Whether $125,000 makes sense from a practical standpoint, I think it’s a bad idea politically. A lot of people, many of them struggling in the current economy, are going to look at it and think “The government is giving money / forgiving debts of people who are making way more than I am.”
So I fear this will do more harm than good to the Democrats in this year’s elections.
That’s the upper limit, and will be a small portion of borrowers.
Is there a specific number that you think would be practical?
I hear that claim about pretty much everything the Democrats propose or do.
There are quite a number of people out there who fairly rightly complain that the Democrats haven’t done anything to improve their lives, so why should they come out and vote for them. This will improve the lives of tens of millions. I think that that’s the sort of thing a good government should do, and will give them a reason to support it.
I came across this, found it amusing. No idea who she is, but I agree with the sentiment.
My whole point was about how it would be perceived politically, not about what would be practical.
From that particular standpoint, I suspect they would have been better off not having an upper limit than having one as high as $125,000. The anchoring bias is making people think of folks earning $125,000 when they think of who will benefit from this.
Republicans would piss and moan if the relief had been $1.98. They will be angry at anything that Biden does. They weren’t going to vote Democratic in any event. Some Democrats will be pissed that Biden didn’t cancel it all. But I think the impact on the midterms pales in significance compared to the overturning of Roe.
This is an industry that has had price increases rapidly outpacing the general rate of inflation for an extended period of time. Even granted a positive externality, it’s not the case that such benefits scale with marginal spending beyond a certain level. The externality, to whatever extent it exists, comes from a well-lit classroom with a reasonably competent instructor who can explain a linear transformation that maps a vector to a scalar multiple of itself.
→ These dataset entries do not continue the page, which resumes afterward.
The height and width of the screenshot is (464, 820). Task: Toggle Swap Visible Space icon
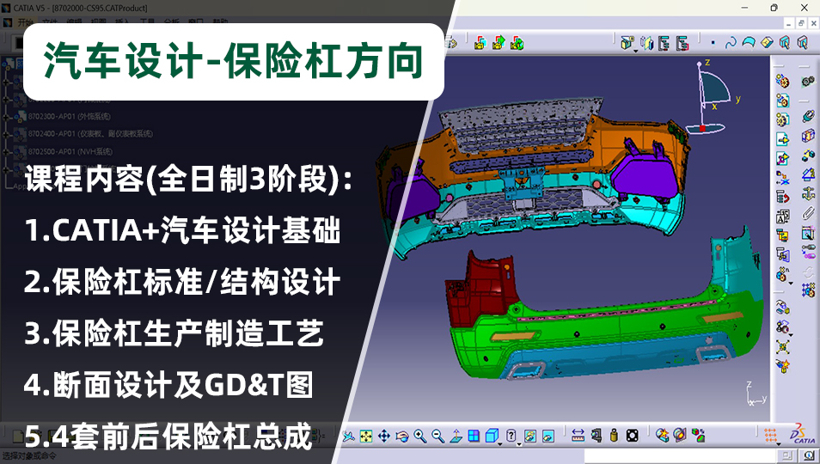click(x=548, y=436)
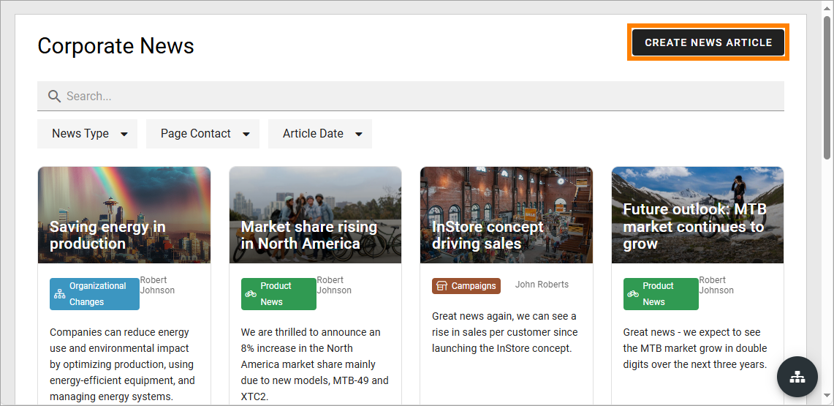Click the bicycle icon on Future outlook card
This screenshot has height=406, width=834.
633,294
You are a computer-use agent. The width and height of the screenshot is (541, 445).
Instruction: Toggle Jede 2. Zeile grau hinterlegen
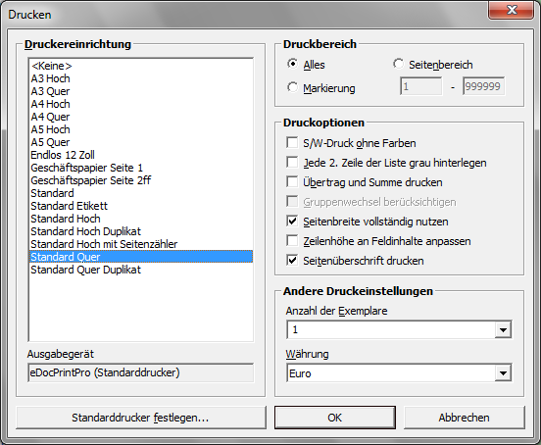tap(292, 163)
Bloat in uni administration doesn’t remotely count toward that.
Quite the reverse, actually. The net effect at the margin has the opposite sign.
State university tuitions have been outpacing inflation by 3 or 4% annually for quite a long time. Private four-year (non-profit) institutions have been exploding in costs for students at an even more ridiculous clip. Tuition at private schools is almost twenty percent higher in real terms in just the last ten years.
If we’re going to include “externalities”, then it should be pointed out that the negative effects from marginal university bloat, at the current level of spending, probably outweigh the positive by a factor of four or five at least. Perhaps even higher than that, to whatever extent that the “signalling” theory of education is true. Even given that the average value of higher ed spending is still extremely high, the marginal dollar might be close to a 100% loss at this point. Just resources set on fire, from a flagrant unwillingness to control costs, justified by shoddy reasoning that uses the overall prestige and importance of the industry as an excuse to distract attention from the mountain of marginal waste, all of which happens to directly benefit industry insiders.
(I’m not going to quit my job, though. If this position is going to exist anyway, then at least I’m better at it than the next random schmuck would be.)
I haven’t been asking anyone in this thread whether they think that student loan debts should be able to be discharged via a bankruptcy filing. What I’ve been asking is whether people who complain that student loan forgiveness is bad because it “rewards bad decision-making” or “creates moral hazard” etc. ALSO believe that bankruptcy provisions for failed business owners are bad for the same reason.
How “last” should it be? AFAICT, every year about 1 in 1000 US businesses and more than 1 in 200 US households file for bankruptcy. Is allowing them to do so “rewarding poor decision-making”?